[Pre-RFC] Scoped `impl Trait for Type`

I did come up with a realistic API where there would be unexpected or outright faulty behaviour:

pub struct ErasedHashSet<S: BuildHasher = RandomState> {
    storage: HashMap<TypeId, Storage<S>, S>,
}

impl<S: BuildHasher> ErasedHashSet<S> {
    pub fn insert<T: Hash + Eq + 'static>(&mut self, value: T) -> Result<(), T> {
        let storage = self.storage.get_mut(&TypeId::of::<T>());
        todo!("Manipulate `storage`.")
    }

    // ...
}

I didn't specify this properly so far, so there are two useful options here:

  1. (not useful) Generic type parameters of functions capture the full set of available scoped implementations. This would make TypeId::of::<_> behave unexpectedly for discrete types, so I'm not considering it here.

  2. Generic type parameters of functions ignore the available scoped implementations at the call site completely. This would cause this API ErasedHashSet to have no way at all to distinguish Hash implementations properly (except heuristically by function pointer, but that's not a solution as there are no equality/inequality guarantees on those), so if RandomState is used, the set can misbehave randomly.

  3. Generic type parameters of functions have identity that's distinguished by available scoped implementations for their bounds only. This distinction carries over when the generic type parameter is used elsewhere, like when calling TypeId::of::<T> with the generic type parameter here.

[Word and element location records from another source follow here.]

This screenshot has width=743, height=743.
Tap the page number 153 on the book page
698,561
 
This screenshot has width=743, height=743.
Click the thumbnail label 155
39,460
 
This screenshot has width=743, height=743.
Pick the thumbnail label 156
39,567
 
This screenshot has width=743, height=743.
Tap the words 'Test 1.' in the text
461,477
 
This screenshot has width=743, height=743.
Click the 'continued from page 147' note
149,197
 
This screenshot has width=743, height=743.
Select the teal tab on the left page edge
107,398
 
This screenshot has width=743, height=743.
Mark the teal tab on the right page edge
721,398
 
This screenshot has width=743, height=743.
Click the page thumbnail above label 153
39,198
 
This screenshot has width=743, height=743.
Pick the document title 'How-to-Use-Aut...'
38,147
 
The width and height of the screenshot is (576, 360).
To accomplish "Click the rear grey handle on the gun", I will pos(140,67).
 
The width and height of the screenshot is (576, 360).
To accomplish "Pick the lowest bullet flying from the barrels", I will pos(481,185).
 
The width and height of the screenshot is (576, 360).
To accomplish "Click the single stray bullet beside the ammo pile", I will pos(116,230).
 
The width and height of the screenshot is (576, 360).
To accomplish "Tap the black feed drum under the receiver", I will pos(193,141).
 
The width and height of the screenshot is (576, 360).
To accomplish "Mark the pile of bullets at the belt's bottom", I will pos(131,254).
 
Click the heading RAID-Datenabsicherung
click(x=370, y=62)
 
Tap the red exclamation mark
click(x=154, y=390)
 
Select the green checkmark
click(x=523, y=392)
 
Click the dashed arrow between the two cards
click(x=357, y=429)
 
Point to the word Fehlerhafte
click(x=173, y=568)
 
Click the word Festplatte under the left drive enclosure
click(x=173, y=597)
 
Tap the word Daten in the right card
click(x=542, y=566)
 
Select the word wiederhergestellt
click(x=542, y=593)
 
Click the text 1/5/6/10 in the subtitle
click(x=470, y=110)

    I think that is by far the best option here because, while the behaviour may be unexpected in some cases, the unexpected behaviour would at least be deterministic (separating distinct Hash implementations cleanly).

    (This wouldn't limit reflexive implementations since on those, the type parameter is on the implementation rather than the function.)

Option 2 is more complex to explain, but I think that's worth it for getting okay-ish behaviour here.

Edit: Closures and function pointers must use the same rules as generic structs to avoid misbehaviour, I think, so this decision here is only about the generic functions' actual types that I think currently cannot be referred to in at least stable Rust.


Late edit: I found a better way to define the behaviour of 2. that doesn't require special-casing functions and should be less confusing. I'll write that out and update the draft hopefully later today or tomorrow.


Minor edit: There should be an Eq bound on that function, too.
Minor edit: And that second S should be on Storage. Sorry, I'm not great at this without the compiler helping me.
2 days later edit: Clearly I really shouldn't program freehand. S still goes onto the HashMap too. I have a proper version of this with more comments in my revised draft, which should be ready to publish soon-ish depending on how much I can work on it.